Pour améliorer les pratiques nutritionnelles et sanitaires des familles, le Gret a eu l’idée de lancer des campagnes d’information et de sensibilisation d’un genre nouveau. Il s’agissait de s’affranchir des contraintes de coût et de temps des campagnes classiques menées dans les villages par les agents de santé communautaire. Mais aussi d’exploiter la banalisation du téléphone portable au Burkina Faso, aujourd’hui utilisé par 90 % de la population, dont 75 % des femmes.
Des conseils personnalisés
Le service AlloLaafia (« Allô santé » en mooré) permet aux familles de recevoir par SMS des conseils personnalisés sur trois thématiques de santé : la planification familiale, le suivi de la grossesse et l’alimentation du nourrisson et du jeune enfant. « Ces messages sont personnalisés suivant le genre du bénéficiaire, l’âge de l’enfant ou le stade de la grossesse. Ils sont disponibles en français, en gulmancema et en mooré », indique l’ONG Gret.

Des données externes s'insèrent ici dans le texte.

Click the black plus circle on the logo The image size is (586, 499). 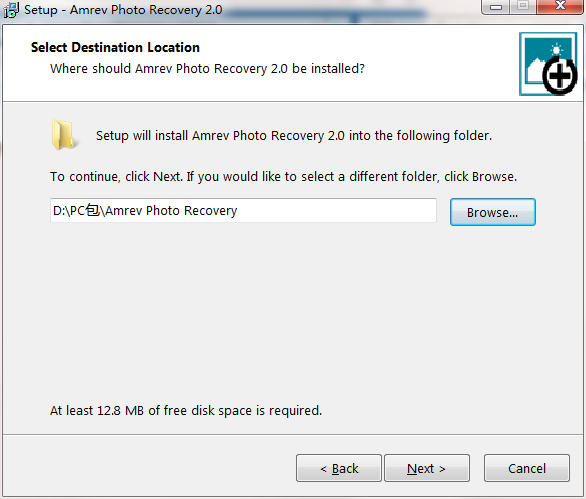point(559,76)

Ce projet a bénéficié d’un soutien financier de l’Agence française de développement (AFD). « Ces messages les incitent à prendre rendez-vous en centre de santé quand il le faut. Les patients sont ainsi mieux suivis », souligne Gwenael Prié, responsable d’équipe projet Numérique à l’AFD. « Cet outil permet aussi aux populations de lire les conseils de santé dans un cadre plus intime. Il autorise aussi les proches, enfants, grands-mères ou maris à avoir accès aux informations. »
Car ces campagnes ne s’adressent pas qu’aux femmes. Leurs conjoints aussi ont la possibilité de s’abonner au service pour recevoir des conseils personnalisés. Et le succès ne se dément pas dans cette population : sur les 26 500 abonnés au service, plus de 40 % sont des hommes.

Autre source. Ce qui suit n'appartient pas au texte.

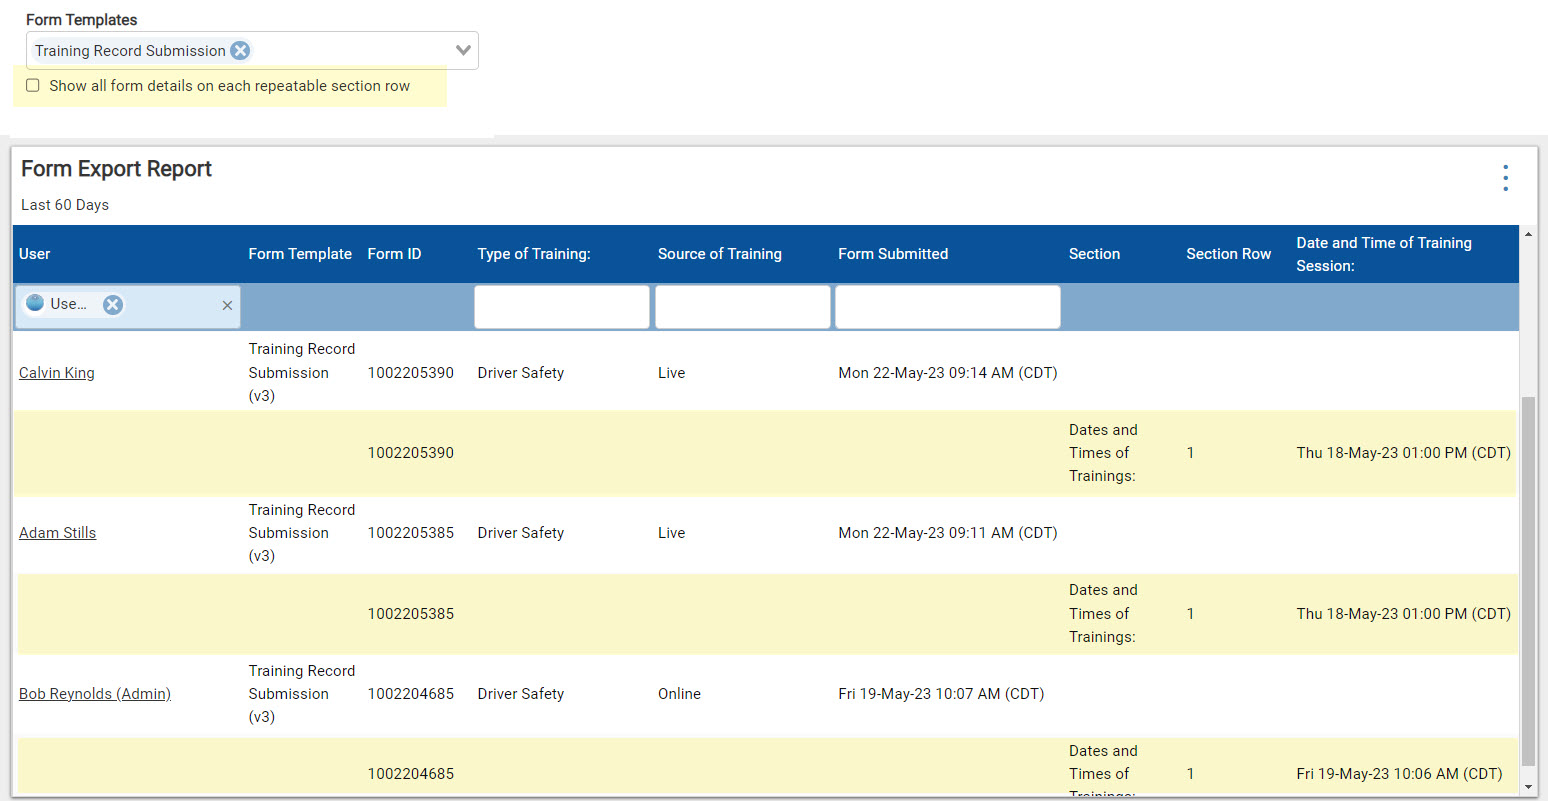1548x801 pixels.
Task: Sort by Form ID column header
Action: 394,254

Une abonnée témoigne : « Dans les messages il y a des conseils pratiques très utiles. Comme conseillé, je n’ai pas donné d’eau à ma fille avant ses 6 mois, alors que je le faisais pour mes autres enfants. Ils tombaient souvent malades alors que ma fille, elle, n’est jamais tombée malade. Mon mari est lui aussi abonné à AlloLaafia. Je transmets également certains messages à ma voisine qui a un enfant de 3 mois. »
Un taux de confiance de 96 %
Plus de 2 millions de messages ont été envoyés depuis le lancement du service. Les abonnés sont aujourd’hui 96 % à avoir confiance dans ces conseils et 72 % à les appliquer. Selon le Gret, les enfants des familles abonnées ont été pesés deux fois plus souvent que les enfants des non-abonnés. Dans le même temps, les agents des centres de santé voisins constatent une présence masculine plus importante lors des consultations périnatales.

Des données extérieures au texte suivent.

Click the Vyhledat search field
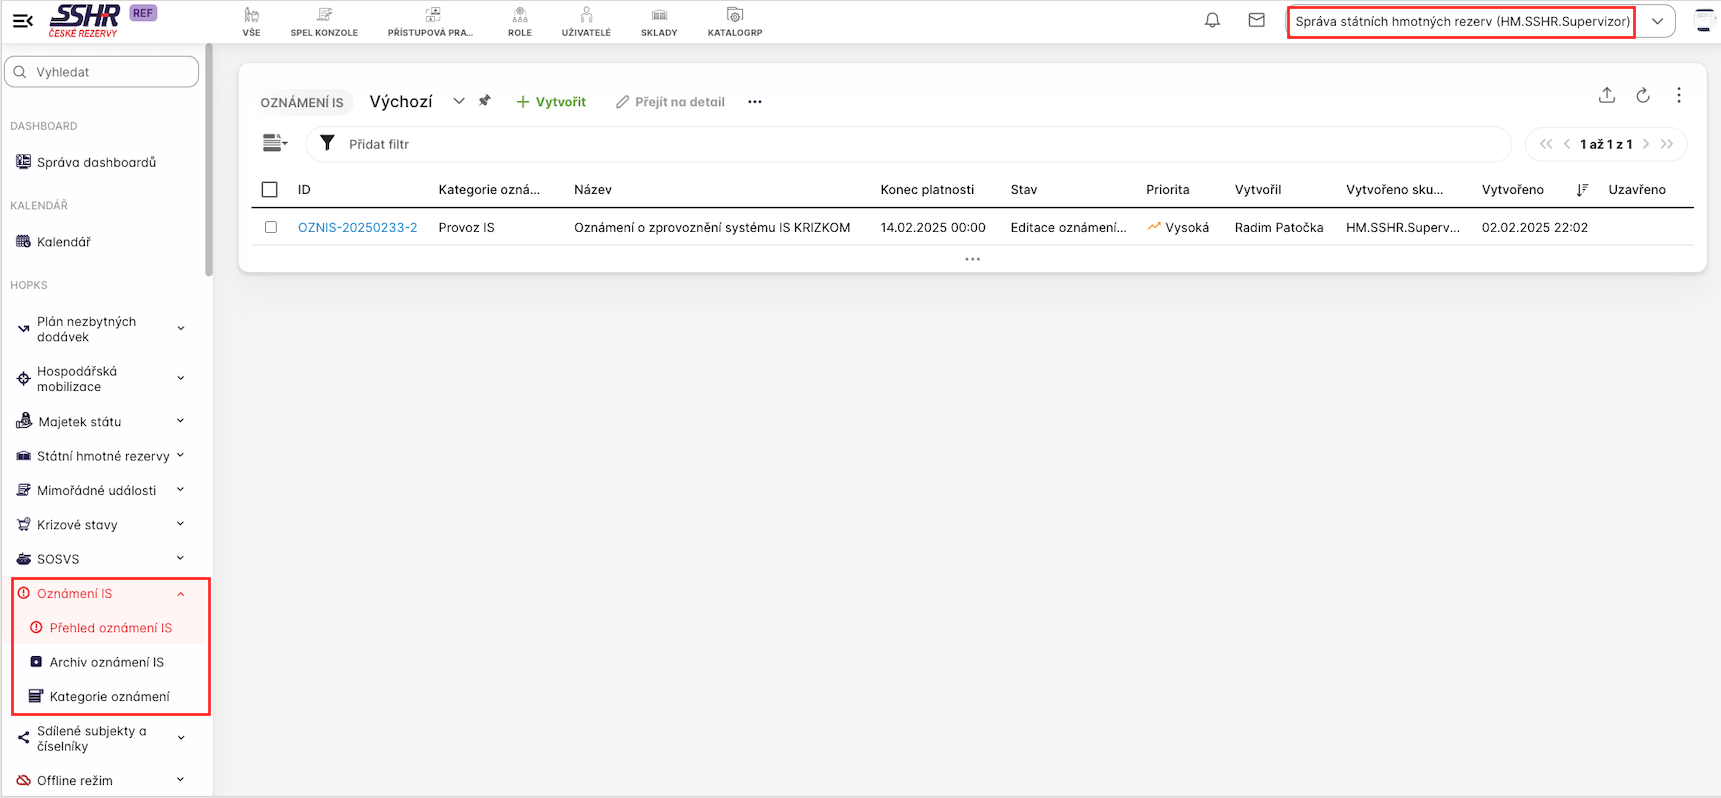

Le projet ne va pas s’arrêter là. Les parents ont en effet été nombreux à demander des conseils nutritionnels sur leur propre alimentation, et celle de leurs adolescents, mais aussi des informations sur les pratiques agricoles. Le Gret s’apprête donc à lancer une nouvelle campagne sur ces thématiques. Au Burkina Faso, le téléphone sauvera sans doute encore plus de vies.